Re: [Bug-wget] GSoC15: Speed up Wget's Download Mechanism
I have set up a repository on Github where you can view progress within the project: https://github.com/jy987321/Wget/ Whenever I will obtain a useful peace of code, I will submit a patch for it to the main repository (to avoid merge conflicts in the future). Otherwise I will try to rebase my changes onto current state of Wget, so expect force pushes in master-hubert branch. W dniu 29.04.2015 o 10:02, Hubert Tarasiuk pisze: Hello developers, My proposal for *Speed up Wget's Download Mechanism* has been accepted by the mentors! There are two tasks to be done there: - conditional GET requests (if-modified-since) (RFC7232) - TCP Fast Open (RFC7413) A summarized version of my proposal is available: http://pliki.h.trsk.org/gsoc/wget_public.pdf IMHO it is quite obvious how the first feature should be implemented in Wget. However, there is some more moving around needed to use TFO. I have proposed two possible ways in the above PDF. Perhaps you can express your opinion about the approaches, or you have another idea for accomplishing it? Another issue I am thinking about is how to test the TFO feature. I am not very familiar with network API in Python, but my first idea would be to count the TCP segments sent and received and/or to check that the first packet (with SYN flag) contains data (the request). What do you think? I will be thankful for any other suggestions, as well. Have a good day, Hubert signature.asc Description: OpenPGP digital signature
Re: [Bug-wget] GSoC15: Speed up Wget's Download Mechanism
Darshit Shah wrote: 2. Regarding the socket options, we should spend some more time evaluating our options. My understanding of TCP_CORK is that it may be a useful option for Servers, but it doesn't really affect TCP clients in any useful way. This is because TCP_CORK modifies the minimum TCP packet size by buffering for as much data before sending it out. With the small request sizes that a HTTP client would generally send, I think it is better to follow Nagle's algorithm, since TCP_CORK will not afford us any noticeable advantage. On the other hand, it's non-portability will be a nightmare for us when trying to support OSX, BSD and Windows. Most requests won't need TCP_CORK, as the request is already small enough to fit in a single packet (however, it may still be useful for providing the needed TFO hints to the kernel). Setting and unsetting a setsockopt is a couple of calls than can easily be hidden behind a #ifdef. Changing the whole application to sendto() is mucho more invasive, and I would be quite surprised if it worked cleanly in Windows. (In addition to TFO already being Linux-only :P)
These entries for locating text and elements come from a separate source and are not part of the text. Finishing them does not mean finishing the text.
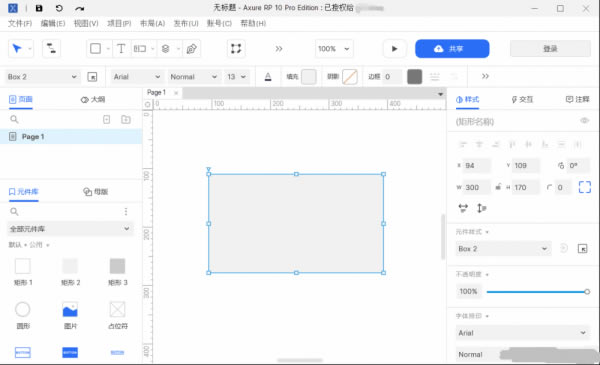The image size is (600, 365).
Task: Click the blue 共享 share button
Action: click(x=452, y=49)
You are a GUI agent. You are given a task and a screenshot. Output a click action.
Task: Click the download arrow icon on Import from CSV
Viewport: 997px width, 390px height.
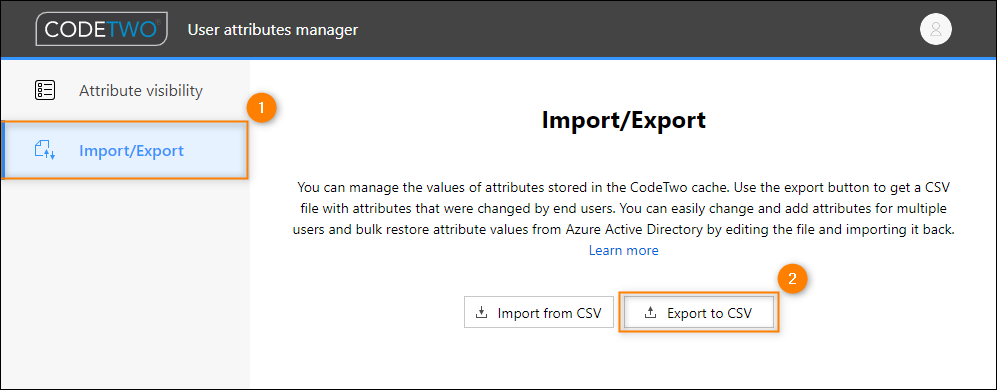click(x=482, y=312)
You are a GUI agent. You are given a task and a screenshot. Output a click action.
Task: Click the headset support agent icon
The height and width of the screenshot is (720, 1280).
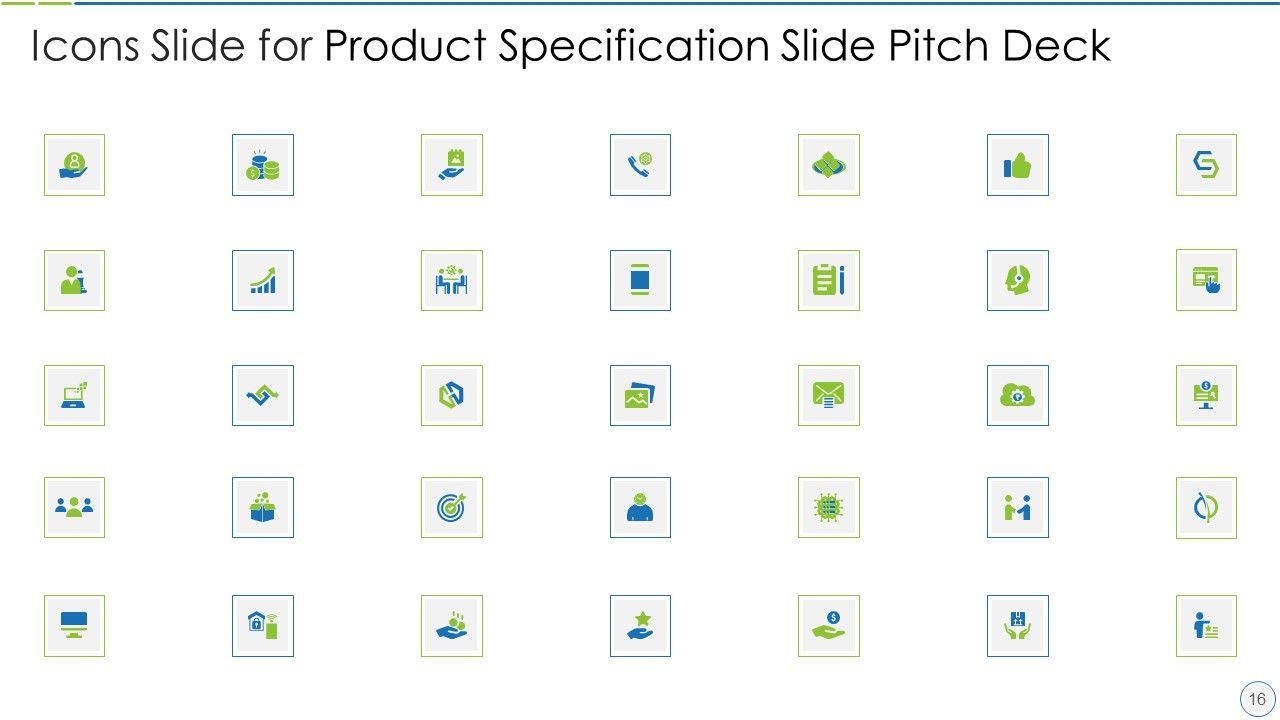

Re: [Bug-wget] GSoC15: Speed up Wget's Download Mechanism
Date: Fri, 01 May 2015 11:01:15 +0200 From: Gisle Vanem gva...@yahoo.no CC: bug-wget@gnu.org Eli Zaretskii wrote: I don't see any threads created by run_with_timeout on my system, when I download the above URL. In fact, if I set a breakpoint in run_with_timeout, the only 2 calls to it during the whole download are from getaddrinfo_with_timeout and from connect_with_timeout, both with timeout of zero, which calls the function synchronously, both on Windows and on Posix hosts. So I guess I don't see what Gisle describes as separate thread for HTTPS reads. What am I missing? It depends on what 'opt.read_timeout' is globally. So don't use read-timeout = 0 in your wgetrc. I don't have any such settings in my ~/.wgetrc or in system-global wgetrc, and the value of opt.read_timeout is the default 900 if I look at it in the debugger. The reason seems to be different: my reading of gnutls.c is that when Wget use GnuTLS for HTTPS connections, it indeed doesn't call run_with_timeout. Instead, wgnutls_read_timeout calls 'select' with the timeout value, so the thread-launching code in run_with_timeout is not used in this case. By contrast, the equivalent code in openssl.c does call run_with_timeout. So perhaps you should try building Wget with GnuTLS, and see if you get any perceptible speed-up.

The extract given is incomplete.